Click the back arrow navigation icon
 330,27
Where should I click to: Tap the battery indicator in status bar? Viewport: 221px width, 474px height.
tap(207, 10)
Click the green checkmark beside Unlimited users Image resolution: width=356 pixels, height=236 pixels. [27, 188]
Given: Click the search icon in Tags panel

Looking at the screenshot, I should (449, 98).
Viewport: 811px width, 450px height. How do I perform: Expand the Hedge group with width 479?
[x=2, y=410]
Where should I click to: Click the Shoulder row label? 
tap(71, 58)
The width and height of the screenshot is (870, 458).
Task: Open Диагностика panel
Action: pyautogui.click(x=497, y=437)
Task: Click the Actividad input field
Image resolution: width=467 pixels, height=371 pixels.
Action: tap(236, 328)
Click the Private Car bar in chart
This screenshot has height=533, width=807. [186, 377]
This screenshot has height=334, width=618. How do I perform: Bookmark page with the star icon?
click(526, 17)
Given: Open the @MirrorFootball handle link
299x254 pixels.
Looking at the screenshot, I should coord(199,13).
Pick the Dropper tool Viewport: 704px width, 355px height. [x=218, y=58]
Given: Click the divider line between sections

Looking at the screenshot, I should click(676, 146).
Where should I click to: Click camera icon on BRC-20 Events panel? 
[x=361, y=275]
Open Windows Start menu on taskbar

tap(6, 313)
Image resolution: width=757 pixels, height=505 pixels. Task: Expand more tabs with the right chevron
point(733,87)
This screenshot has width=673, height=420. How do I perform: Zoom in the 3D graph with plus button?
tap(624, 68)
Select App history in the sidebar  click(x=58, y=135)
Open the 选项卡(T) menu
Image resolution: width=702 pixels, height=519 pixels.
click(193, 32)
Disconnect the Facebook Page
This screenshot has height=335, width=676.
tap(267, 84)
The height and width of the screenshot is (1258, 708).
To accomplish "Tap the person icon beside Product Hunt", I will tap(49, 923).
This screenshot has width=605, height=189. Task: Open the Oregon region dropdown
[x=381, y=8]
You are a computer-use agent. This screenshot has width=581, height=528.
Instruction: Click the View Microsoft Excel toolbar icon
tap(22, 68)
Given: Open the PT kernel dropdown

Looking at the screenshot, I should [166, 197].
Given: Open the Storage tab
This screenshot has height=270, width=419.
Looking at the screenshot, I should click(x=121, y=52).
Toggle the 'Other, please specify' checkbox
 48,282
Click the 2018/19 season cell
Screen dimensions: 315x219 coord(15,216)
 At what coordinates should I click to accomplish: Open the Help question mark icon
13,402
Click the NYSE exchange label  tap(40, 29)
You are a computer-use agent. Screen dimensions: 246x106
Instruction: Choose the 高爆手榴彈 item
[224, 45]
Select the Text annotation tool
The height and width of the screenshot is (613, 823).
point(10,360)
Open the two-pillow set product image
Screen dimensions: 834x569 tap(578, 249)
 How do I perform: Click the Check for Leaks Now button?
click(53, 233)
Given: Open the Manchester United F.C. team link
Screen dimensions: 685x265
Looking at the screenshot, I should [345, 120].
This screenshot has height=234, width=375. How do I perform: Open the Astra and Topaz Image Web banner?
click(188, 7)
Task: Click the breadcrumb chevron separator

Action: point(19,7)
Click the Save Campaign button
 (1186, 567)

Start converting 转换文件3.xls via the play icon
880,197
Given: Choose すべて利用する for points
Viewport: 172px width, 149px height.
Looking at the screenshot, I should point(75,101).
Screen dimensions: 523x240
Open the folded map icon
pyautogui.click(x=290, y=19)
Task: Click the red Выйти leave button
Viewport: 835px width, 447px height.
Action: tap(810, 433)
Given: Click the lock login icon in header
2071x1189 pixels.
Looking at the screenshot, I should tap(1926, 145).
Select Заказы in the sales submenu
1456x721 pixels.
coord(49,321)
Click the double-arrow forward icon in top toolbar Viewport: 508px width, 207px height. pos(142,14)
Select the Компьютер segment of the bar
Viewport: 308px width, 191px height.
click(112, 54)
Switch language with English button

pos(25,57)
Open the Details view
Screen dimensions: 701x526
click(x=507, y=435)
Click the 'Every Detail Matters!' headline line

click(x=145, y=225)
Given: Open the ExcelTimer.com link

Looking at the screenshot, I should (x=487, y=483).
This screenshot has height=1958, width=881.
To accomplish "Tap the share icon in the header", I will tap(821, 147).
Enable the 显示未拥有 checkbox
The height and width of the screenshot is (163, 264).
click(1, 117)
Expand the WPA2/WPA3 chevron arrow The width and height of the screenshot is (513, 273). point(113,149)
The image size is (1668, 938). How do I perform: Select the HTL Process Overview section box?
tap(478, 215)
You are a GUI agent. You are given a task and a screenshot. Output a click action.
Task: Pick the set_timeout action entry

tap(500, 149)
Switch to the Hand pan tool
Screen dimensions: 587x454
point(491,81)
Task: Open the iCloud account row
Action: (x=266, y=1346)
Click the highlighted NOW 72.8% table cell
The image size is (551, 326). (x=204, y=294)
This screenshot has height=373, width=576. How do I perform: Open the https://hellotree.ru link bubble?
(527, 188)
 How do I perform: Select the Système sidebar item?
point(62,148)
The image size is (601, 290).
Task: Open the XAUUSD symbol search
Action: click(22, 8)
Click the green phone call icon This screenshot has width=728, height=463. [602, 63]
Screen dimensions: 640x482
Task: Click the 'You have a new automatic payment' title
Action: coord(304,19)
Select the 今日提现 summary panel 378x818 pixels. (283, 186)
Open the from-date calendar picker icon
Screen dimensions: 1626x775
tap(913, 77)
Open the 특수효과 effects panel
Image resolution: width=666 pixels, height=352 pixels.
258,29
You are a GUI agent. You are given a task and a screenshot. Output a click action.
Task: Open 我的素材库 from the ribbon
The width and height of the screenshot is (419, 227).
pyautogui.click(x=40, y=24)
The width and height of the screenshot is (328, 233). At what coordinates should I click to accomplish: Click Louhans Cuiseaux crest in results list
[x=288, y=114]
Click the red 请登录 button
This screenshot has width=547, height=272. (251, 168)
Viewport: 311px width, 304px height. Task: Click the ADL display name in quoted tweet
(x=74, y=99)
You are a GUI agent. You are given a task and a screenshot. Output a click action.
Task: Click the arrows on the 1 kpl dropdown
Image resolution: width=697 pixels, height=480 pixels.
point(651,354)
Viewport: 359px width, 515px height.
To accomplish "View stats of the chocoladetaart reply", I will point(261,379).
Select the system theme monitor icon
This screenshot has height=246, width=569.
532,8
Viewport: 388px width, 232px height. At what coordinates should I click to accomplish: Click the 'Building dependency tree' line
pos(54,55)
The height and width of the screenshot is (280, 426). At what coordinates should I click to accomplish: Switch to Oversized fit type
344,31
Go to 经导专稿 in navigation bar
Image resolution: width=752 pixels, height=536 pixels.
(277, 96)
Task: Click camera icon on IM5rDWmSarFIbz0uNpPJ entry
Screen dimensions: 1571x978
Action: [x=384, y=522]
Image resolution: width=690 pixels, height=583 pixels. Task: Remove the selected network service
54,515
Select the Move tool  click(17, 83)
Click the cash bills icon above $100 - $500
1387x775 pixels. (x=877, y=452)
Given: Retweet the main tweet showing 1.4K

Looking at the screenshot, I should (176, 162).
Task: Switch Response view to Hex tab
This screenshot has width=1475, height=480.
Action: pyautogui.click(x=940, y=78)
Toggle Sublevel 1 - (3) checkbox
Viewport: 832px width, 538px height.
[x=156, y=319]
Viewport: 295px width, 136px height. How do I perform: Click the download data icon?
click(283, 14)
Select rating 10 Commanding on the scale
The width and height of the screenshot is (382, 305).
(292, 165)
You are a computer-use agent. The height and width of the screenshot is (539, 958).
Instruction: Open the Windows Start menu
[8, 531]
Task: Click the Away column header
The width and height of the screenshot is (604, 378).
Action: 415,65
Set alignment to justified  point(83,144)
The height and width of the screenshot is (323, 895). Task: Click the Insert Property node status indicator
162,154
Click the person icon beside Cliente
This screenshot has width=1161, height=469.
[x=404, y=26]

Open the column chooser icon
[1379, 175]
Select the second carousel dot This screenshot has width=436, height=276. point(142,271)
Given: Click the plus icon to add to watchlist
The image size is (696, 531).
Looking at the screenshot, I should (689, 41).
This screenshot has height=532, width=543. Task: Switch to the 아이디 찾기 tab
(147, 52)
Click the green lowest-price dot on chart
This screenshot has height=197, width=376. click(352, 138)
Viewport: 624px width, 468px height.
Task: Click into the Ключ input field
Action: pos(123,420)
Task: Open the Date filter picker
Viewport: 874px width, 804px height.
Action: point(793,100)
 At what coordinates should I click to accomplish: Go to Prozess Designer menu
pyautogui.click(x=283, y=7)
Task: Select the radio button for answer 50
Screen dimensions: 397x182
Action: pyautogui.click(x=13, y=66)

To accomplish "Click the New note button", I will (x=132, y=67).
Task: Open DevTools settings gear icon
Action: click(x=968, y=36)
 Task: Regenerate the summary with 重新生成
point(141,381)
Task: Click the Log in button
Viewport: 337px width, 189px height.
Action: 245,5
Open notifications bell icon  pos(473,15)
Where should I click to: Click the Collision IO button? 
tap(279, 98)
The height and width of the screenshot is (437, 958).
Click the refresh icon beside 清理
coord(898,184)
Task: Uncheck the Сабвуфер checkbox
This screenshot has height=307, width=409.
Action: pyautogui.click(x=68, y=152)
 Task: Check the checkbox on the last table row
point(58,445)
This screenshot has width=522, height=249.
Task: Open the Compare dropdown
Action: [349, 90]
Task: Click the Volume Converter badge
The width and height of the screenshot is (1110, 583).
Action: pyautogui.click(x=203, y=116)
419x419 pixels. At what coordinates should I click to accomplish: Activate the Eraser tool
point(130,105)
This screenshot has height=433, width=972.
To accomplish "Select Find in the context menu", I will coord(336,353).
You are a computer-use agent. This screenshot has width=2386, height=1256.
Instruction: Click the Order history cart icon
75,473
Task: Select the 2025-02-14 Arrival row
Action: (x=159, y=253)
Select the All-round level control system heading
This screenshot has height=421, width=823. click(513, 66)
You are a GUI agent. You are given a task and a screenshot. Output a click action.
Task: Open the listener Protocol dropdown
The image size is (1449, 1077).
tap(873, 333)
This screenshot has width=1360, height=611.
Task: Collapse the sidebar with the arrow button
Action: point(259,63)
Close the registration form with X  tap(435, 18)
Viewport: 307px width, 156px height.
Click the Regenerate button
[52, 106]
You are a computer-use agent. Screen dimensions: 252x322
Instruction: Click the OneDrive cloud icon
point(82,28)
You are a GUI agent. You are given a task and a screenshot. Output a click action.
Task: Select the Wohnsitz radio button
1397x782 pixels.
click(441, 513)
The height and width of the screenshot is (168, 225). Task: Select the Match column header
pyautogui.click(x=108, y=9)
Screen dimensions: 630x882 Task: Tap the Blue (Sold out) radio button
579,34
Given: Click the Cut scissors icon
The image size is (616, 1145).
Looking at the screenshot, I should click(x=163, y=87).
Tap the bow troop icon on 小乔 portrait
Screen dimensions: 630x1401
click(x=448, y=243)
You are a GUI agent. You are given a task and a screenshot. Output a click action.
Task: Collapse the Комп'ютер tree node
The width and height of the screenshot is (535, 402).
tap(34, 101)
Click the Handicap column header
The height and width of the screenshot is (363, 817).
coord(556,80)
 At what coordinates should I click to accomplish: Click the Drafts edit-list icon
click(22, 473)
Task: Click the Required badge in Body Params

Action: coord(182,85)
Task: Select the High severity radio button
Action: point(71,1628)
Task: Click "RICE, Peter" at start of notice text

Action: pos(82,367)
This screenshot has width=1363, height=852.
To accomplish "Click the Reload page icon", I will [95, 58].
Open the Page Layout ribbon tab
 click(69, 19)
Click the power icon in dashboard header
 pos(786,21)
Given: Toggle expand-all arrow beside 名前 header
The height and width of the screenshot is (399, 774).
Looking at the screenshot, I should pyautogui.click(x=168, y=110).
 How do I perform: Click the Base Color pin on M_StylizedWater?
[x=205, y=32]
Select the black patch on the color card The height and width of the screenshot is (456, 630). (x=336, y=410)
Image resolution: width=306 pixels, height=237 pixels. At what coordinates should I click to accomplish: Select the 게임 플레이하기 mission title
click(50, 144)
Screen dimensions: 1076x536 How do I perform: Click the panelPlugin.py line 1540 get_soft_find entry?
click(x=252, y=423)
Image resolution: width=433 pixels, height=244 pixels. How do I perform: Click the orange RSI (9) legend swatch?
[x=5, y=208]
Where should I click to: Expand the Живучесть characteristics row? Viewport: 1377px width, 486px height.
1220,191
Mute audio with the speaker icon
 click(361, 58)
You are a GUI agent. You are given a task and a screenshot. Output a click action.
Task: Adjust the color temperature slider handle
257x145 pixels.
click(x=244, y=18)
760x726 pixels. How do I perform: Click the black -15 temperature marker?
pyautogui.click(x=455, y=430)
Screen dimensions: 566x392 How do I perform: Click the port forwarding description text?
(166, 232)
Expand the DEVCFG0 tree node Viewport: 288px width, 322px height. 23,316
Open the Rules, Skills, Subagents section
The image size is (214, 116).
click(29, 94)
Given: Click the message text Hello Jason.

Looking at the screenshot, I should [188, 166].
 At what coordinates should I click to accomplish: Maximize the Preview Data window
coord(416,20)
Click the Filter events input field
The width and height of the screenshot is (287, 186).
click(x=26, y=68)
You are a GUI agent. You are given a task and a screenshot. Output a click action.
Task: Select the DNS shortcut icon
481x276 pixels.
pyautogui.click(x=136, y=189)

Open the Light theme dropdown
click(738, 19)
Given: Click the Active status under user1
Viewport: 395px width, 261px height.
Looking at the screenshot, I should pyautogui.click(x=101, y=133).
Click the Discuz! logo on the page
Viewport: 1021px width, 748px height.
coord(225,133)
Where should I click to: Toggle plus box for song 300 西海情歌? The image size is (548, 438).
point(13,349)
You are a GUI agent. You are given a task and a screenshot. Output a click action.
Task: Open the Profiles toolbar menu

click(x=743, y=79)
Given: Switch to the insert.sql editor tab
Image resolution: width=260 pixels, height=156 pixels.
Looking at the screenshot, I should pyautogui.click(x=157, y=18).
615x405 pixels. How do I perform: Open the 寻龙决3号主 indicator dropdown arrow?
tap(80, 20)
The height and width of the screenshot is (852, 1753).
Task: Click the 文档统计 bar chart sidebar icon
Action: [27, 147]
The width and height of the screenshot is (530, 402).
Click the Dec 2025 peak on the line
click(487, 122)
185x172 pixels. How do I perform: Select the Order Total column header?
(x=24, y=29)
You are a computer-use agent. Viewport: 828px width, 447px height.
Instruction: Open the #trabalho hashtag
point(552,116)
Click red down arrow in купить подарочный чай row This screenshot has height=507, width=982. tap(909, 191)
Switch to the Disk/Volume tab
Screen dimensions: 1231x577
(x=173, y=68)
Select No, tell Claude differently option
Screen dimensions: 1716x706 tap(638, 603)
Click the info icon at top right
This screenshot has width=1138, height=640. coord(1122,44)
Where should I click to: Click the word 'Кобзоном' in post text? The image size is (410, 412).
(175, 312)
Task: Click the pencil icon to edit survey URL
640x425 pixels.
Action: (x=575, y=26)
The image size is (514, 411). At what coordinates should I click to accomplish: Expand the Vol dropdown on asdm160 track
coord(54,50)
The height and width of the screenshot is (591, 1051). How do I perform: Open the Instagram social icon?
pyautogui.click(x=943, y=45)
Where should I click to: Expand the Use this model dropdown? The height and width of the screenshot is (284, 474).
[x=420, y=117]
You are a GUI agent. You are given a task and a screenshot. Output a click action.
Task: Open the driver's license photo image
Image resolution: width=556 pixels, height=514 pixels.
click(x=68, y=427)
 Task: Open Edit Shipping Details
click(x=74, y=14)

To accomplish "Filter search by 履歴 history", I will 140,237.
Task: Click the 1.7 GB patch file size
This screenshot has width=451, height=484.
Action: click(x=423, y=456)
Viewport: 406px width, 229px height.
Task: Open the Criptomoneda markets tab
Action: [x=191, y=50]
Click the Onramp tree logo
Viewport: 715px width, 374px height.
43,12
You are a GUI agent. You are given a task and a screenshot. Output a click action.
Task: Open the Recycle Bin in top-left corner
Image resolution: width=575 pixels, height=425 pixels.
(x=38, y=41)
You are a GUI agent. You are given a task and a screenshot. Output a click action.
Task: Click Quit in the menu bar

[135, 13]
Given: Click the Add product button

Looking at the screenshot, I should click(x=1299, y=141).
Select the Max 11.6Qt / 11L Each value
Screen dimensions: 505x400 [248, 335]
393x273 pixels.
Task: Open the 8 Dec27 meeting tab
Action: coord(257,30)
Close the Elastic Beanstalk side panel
━━━━━━━━━━━━━━━━━━━━
What is the number of lines in the data that include the word "Volume"? State only that number.

Written reply: 2